Mangromedes porosus

Scientific classification
- Kingdom: Animalia
- Phylum: Arthropoda
- Subphylum: Chelicerata
- Class: Arachnida
- Order: Araneae
- Infraorder: Araneomorphae
- Family: Dolomedidae
- Genus: Mangromedes
- Species: M. porosus
- Binomial name: Mangromedes porosus Raven & Hebron, 2018

= Mangromedes porosus =

- Authority: Raven & Hebron, 2018

Species of spider

Mangromedes porosus is a species of spider in the family Dolomedidae (formerly Pisauridae). It is endemic to the Northern Territory of Australia.

==Etymology==
The species epithet porosus is derived from the species name of the saltwater crocodile (Crocodylus porosus Schneider, 1801), which are very common in the mangroves where this spider occurs in the Northern Territory.

==Taxonomy==
The species was described in 2018 by Robert Raven and Wendy Hebron as part of their comprehensive review of the water spider family Pisauridae in Australia and New Caledonia.

==Distribution==
M. porosus is known only from mangroves at Point Farewell, Kakadu National Park and the nearby East Alligator River in the Northern Territory.

==Habitat==
This species inhabits mangrove environments, which aligns with the habitat preferences of the genus Mangromedes, as suggested by its name.

==Description==

Mangromedes porosus is a medium-sized spider with males having a carapace length of approximately 3.0 mm and females slightly larger at 3.7 mm. Males can be distinguished from the related Mangromedes kochi by the more distal position of the retrolateral tibial apophysis (RTA) on the male pedipalp. Females differ from M. kochi in having less extensive epigynal "wings".
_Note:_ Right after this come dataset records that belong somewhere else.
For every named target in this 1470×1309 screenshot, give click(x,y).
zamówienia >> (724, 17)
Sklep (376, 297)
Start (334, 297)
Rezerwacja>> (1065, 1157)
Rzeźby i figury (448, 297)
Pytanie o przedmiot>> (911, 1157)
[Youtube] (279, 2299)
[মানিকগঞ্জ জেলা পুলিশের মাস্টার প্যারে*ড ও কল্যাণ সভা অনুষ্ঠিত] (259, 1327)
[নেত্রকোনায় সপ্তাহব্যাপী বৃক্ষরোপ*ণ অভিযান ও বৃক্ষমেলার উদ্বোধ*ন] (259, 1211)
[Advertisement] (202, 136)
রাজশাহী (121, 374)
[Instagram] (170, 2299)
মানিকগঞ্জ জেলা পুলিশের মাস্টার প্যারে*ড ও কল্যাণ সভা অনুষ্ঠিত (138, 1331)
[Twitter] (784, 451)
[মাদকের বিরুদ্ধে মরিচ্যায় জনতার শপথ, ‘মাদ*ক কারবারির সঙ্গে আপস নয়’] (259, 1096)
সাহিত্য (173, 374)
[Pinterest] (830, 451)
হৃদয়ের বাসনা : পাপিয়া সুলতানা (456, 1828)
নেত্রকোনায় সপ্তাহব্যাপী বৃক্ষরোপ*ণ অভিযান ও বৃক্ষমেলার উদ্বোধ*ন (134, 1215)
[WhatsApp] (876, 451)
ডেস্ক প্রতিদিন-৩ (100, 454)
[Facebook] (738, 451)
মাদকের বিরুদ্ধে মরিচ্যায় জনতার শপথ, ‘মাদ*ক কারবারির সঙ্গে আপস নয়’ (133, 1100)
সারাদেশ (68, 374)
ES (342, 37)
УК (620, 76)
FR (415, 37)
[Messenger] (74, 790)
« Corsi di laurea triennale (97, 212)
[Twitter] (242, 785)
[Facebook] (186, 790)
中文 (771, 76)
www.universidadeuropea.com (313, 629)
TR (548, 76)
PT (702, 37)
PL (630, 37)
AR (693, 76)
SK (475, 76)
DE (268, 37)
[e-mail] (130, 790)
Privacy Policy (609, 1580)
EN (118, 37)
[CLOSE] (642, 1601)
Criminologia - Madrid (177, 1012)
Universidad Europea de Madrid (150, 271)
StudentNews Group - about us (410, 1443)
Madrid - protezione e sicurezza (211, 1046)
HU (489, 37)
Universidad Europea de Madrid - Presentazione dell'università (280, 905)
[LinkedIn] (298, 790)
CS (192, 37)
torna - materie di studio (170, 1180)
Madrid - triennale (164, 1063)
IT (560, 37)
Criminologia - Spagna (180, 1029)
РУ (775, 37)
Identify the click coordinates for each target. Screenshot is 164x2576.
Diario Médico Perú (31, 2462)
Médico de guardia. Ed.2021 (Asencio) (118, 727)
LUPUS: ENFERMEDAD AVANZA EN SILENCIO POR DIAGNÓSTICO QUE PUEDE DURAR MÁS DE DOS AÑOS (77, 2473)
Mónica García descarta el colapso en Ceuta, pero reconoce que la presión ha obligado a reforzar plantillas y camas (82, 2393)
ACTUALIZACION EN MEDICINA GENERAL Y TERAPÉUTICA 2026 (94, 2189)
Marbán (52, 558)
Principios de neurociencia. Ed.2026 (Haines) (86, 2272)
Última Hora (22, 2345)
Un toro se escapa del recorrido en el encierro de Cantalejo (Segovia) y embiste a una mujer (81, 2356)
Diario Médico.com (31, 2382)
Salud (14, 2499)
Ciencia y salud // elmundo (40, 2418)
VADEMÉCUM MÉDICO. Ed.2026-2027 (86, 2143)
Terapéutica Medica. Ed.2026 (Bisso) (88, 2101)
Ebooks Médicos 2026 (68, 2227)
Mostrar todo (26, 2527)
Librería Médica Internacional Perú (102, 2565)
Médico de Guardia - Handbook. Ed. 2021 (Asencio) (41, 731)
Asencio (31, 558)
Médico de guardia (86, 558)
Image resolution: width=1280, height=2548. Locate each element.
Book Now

The cephalothorax is light brown with darker margins, while the opisthosoma is roughly pentagonal with pallid regions flanked by dark mottling. The legs are slightly paler than the carapace, with the femora showing darker mottling patterns.

Male pedipalps are diagnostic for the species, with the tibia being about 0.5 times the length of the cymbium, and featuring a deeply divided RTA set in the distal third. The embolus terminates near the median apophysis on the prolateral edge.